Existing hybrid models (MambaVision, RestorMixer) naively stack different architectures without analyzing their underlying interaction logic. The core insight of this paper is that Mamba's implicit attention naturally differentiates channels into global and local channels along the channel dimension (discovered by analyzing \(\Delta_t\)), enabling principled role assignment among CNN, Transformer, and Mamba.

Method

Overall Architecture

An encoder-decoder structure: the input passes through a Stem layer, followed by TransMixer Blocks that extract multi-scale features \(\{F_1, F_2, F_3, F_4\}\) → DEGConv enhances edge and directional awareness → SRF module performs multi-scale fusion → segmentation head outputs pixel-level predictions.

Key Designs

  1. TransMixer Block: Standard Mamba operations (Eq. 1–2) are first applied to obtain output \(Y\); channels are then sorted along the channel dimension according to \(\Delta_t\) (the factor controlling the influence of historical tokens on the current token). The top \(d_g = d \cdot \gamma\) channels are designated as global tokens (large \(\Delta_t\), fast decay, attending more to the current frame), while the remaining \(d_l = d \cdot (1-\gamma)\) channels are designated as local tokens.
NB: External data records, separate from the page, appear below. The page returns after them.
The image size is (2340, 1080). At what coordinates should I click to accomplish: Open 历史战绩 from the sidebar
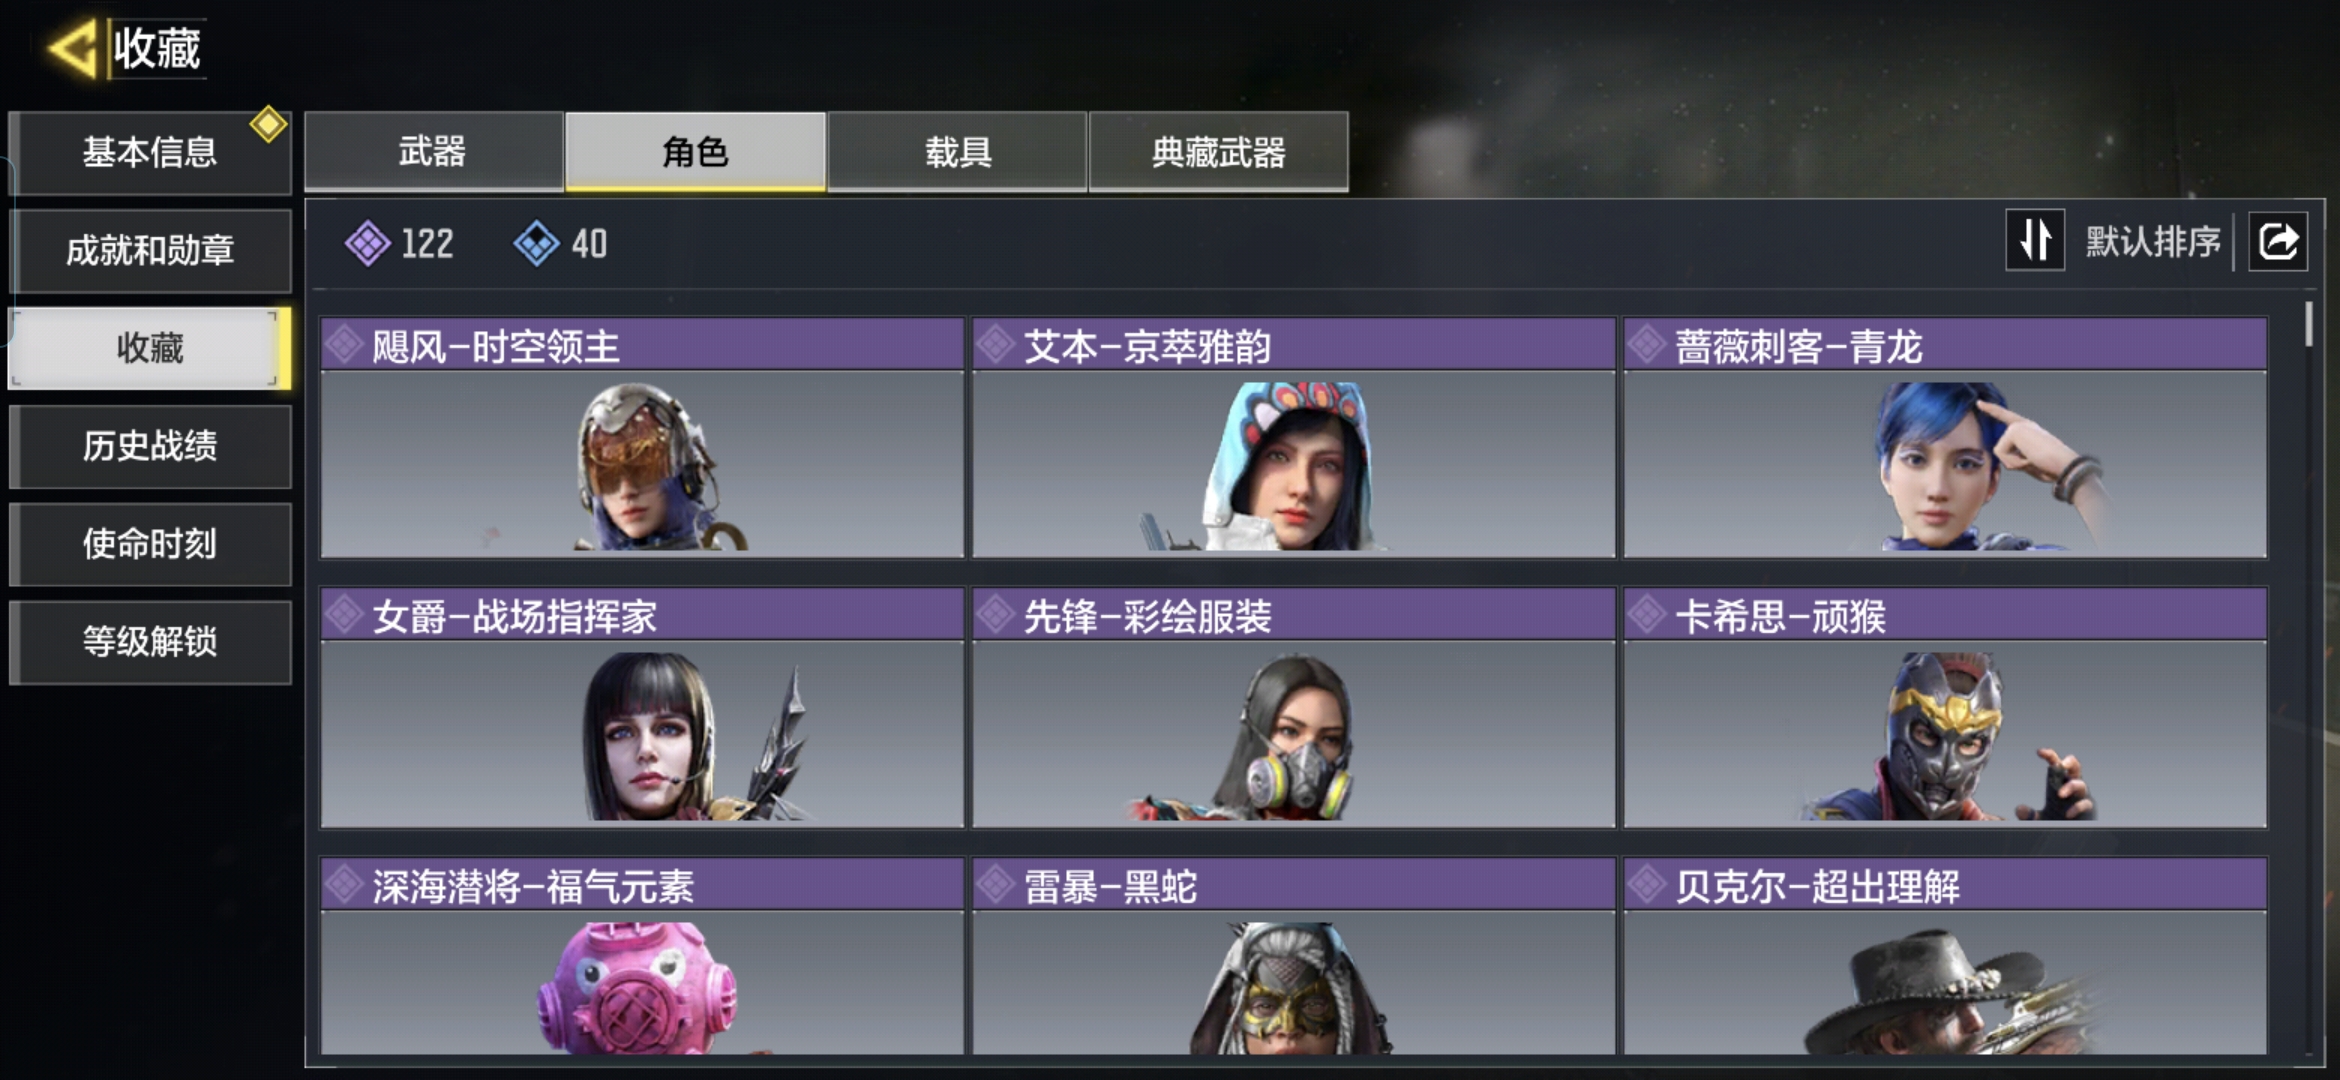[150, 446]
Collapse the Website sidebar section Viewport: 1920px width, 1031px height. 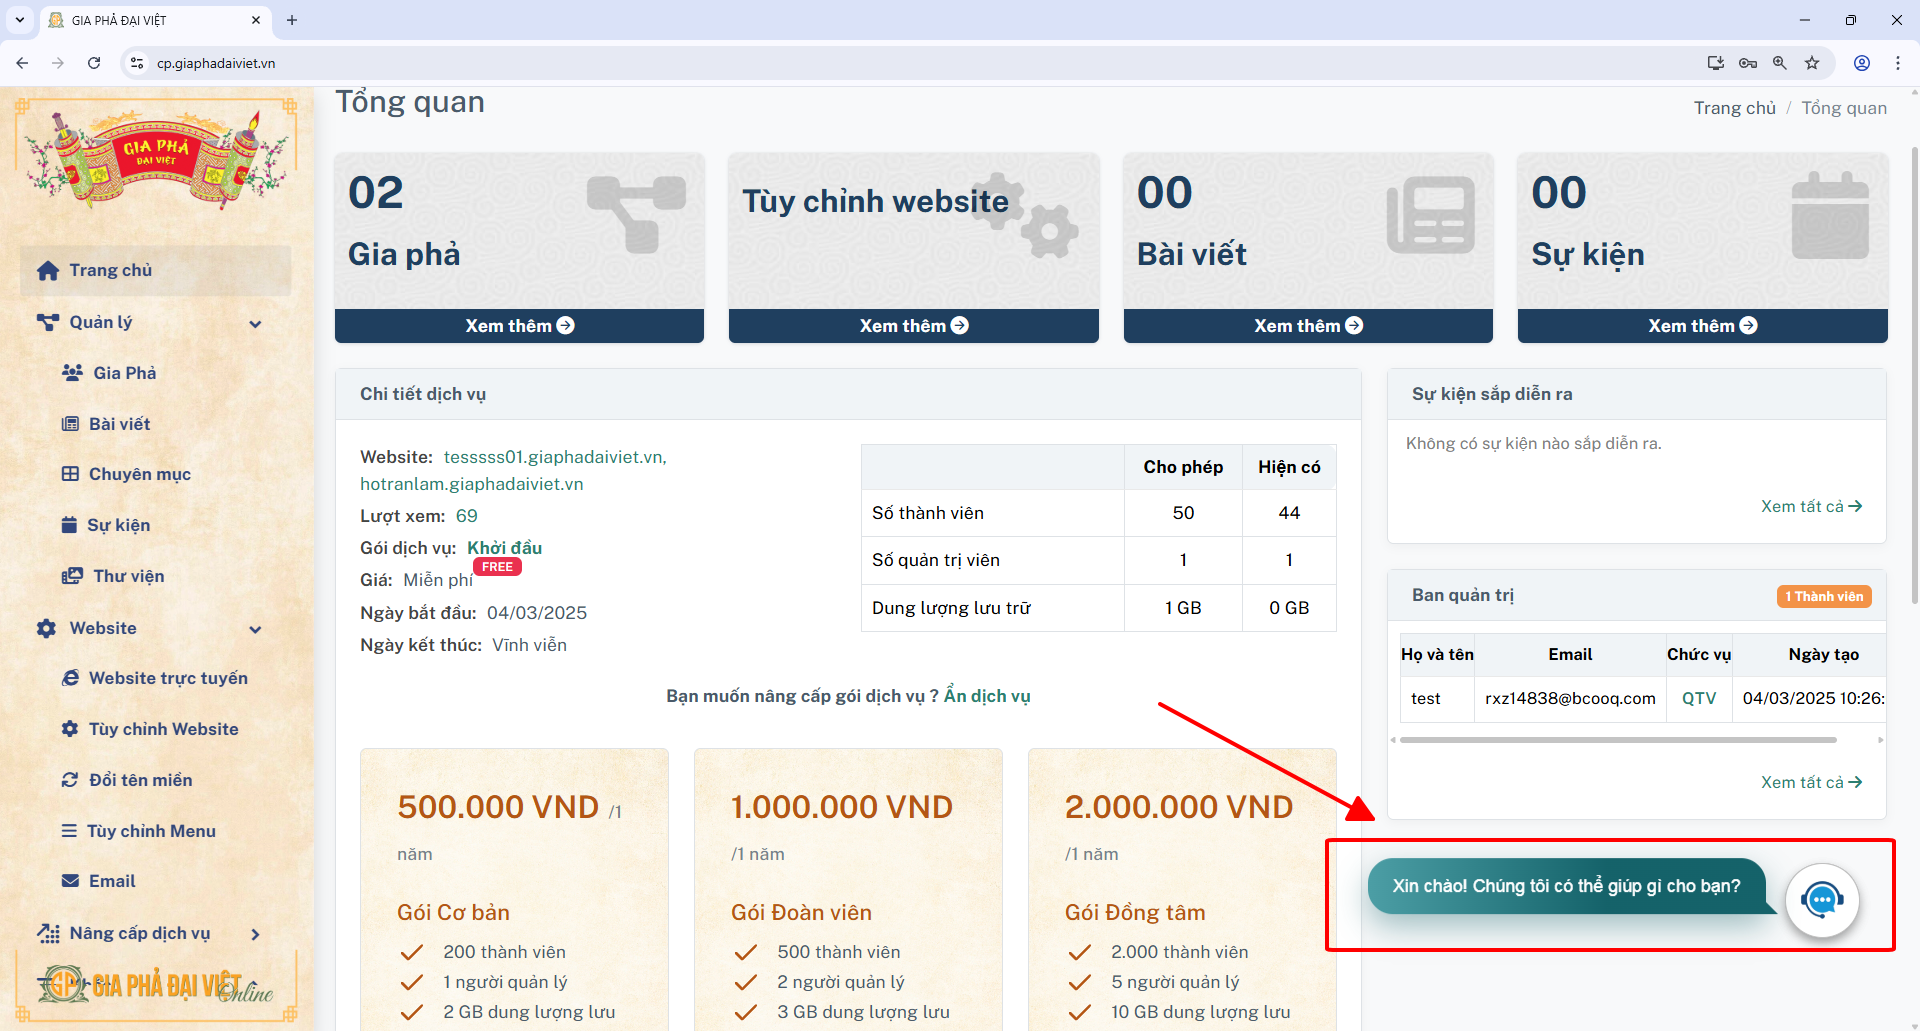[255, 629]
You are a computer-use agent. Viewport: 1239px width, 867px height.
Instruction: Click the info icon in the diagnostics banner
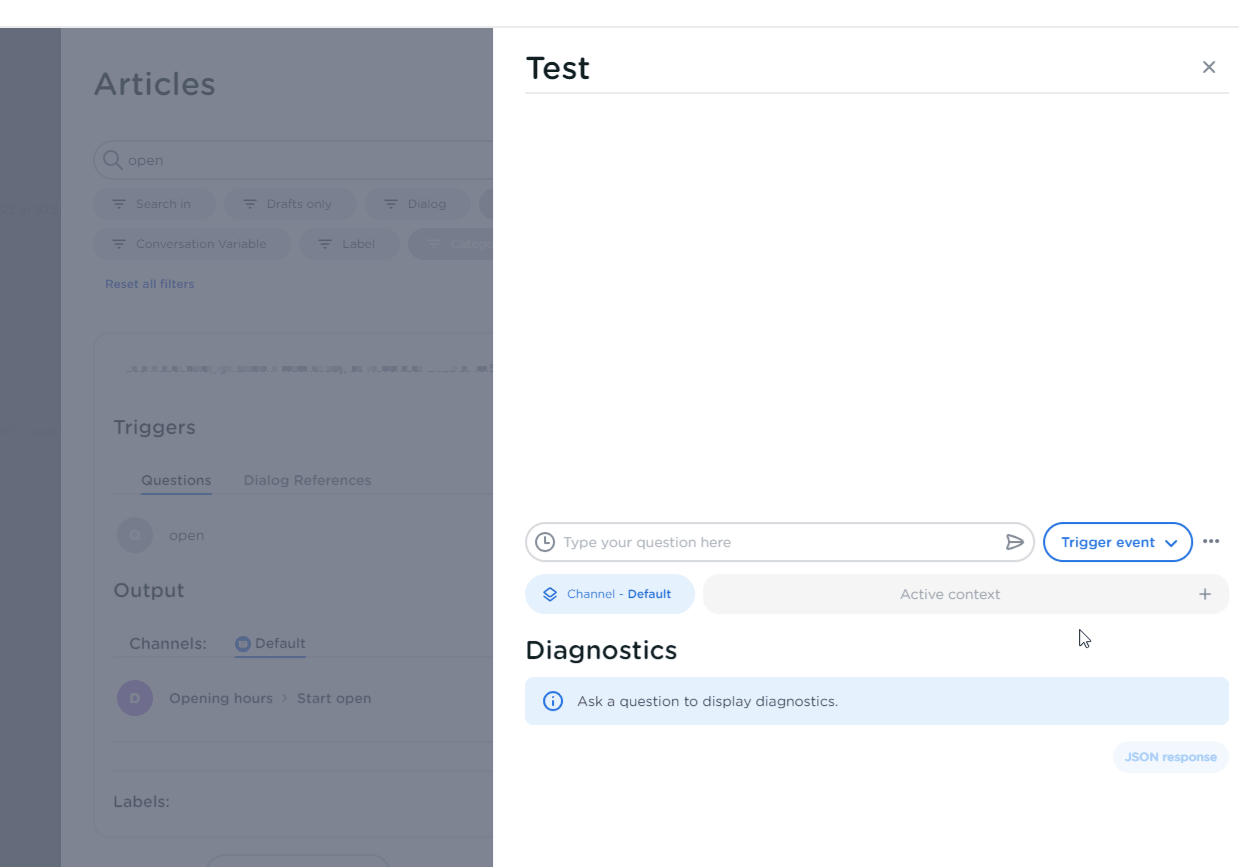coord(553,701)
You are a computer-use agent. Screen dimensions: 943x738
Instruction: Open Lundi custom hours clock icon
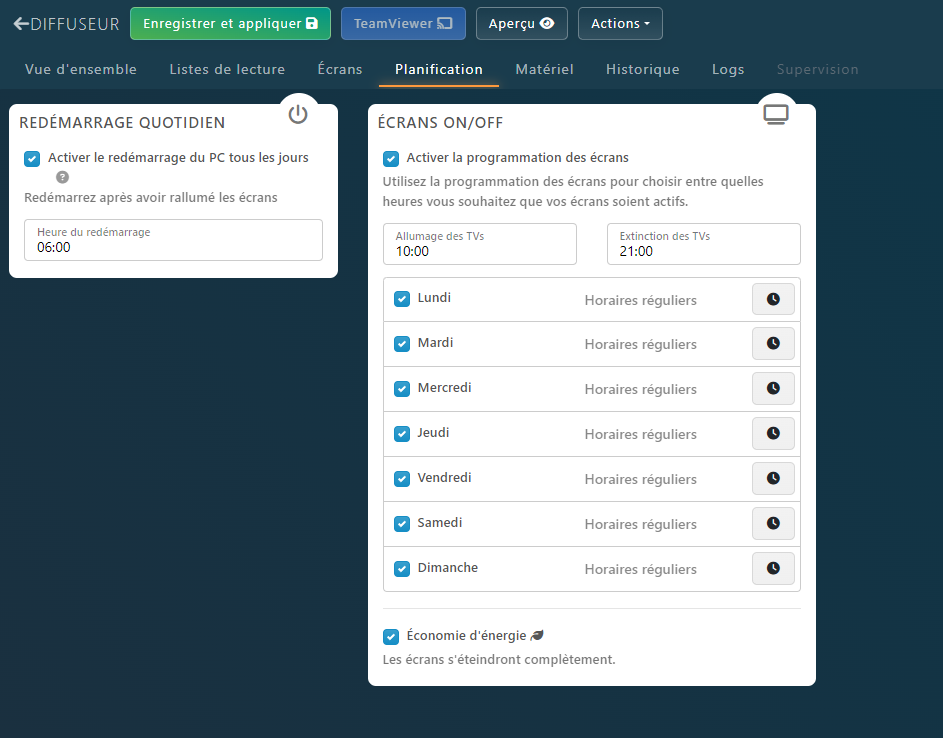[773, 299]
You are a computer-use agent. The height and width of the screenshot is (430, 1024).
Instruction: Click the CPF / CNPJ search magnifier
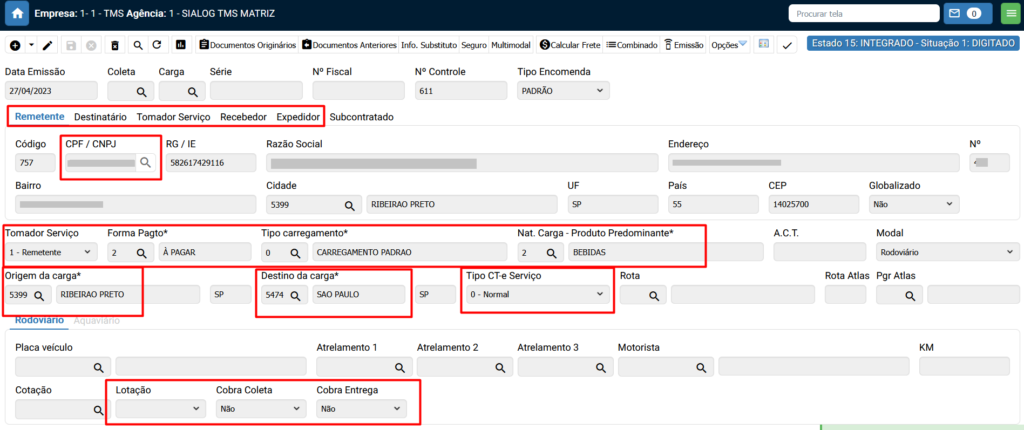click(146, 162)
The global branch is fed into Self-Attention to enhance long-range dependencies; the local branch is fed into a Local Refinement Module (Norm → Reshape → MaxPool2d → Conv \(1\times1\) → Sigmoid gate → element-wise multiplication with the original features) to enhance fine-grained details. The default setting is \(\gamma = 0.5\). This design enables the three architectures to fulfill distinct roles rather than being naively stacked.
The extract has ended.